Hormone replacement therapy in postmenopausis fails to normalize gonadotropins – does it matter?

J Zmire, P Cvitkovic, P Jukic, B Colak, D Lucinger, L Sokolic, B Rocic & K Kljajic


Vuk Vrhovac, University Clinic, Zagreb, Croatia.


Level of pituitary trophic hormone dictates dose of hormone replacement (HRT) in endocrine gland hypofunction. We examined 28 women receiving HRT in postmenopausis aged 46–63 yrs (54±4.27 yrs). In average patients started HRT two years after last spontaneous menstrual bleeding (28±3.76 months, 1–132 months). 8 patients used transdermal estradiol, 10 peroral combination of estradiol, estriol and norethisterone and 10 patients were treated by fixed peroral combination of estradiol and norethisterone.
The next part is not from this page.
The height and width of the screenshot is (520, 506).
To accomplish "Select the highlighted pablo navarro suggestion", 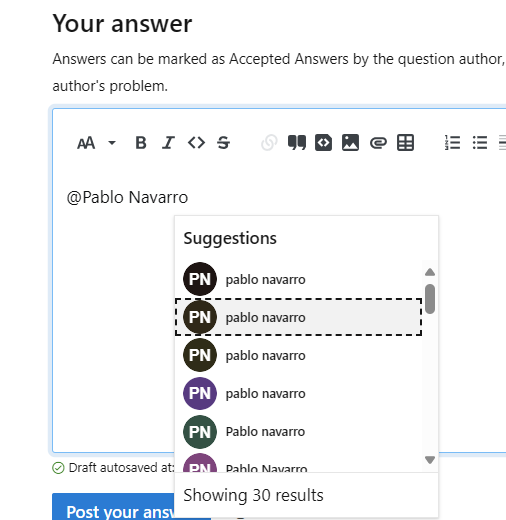I will click(298, 317).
Average duration of treatment was 24±17.96 (3–72) months.Hormones were determined by commercial kits. Folicle stimulating hormone (FSH) and luteizing hormone (LH) values were 39.42±22.74 (4.3–83) U/l (Normal values: 2.4–9.3– follicular phase) and 24.43±14.41(2–53) U/l (Normal values: 1.6–9.3) respectively. At the same time estradiol level was 0.21±0.12 (0.05-0.44) nmol/l (Normal values for follicular phase: 0.08–0.79) and progesterone ranged from 0.26–1.9 (0.87±0.37) nmol/l (Normal values for follicular phase: 0.6–3.6). FSH was normal in only one patient receiving fixed combination of estradiol and norethisterone, LH was normal in six patients. All patients were free of menopausal symptoms and side effects of HRT. Results show lack of normalization of gonadotropins despite normal values of estradiol. And yet this way of treatment is considered satisfactory in terms of achieving main targets of HRT in postmenopausis: relieving menopausal symptoms, prevention of osteoporosis, protection of cardiovascular system and eventualy central nervous system. Authors wonder if different approach in dosing would improve any outcome of HRT.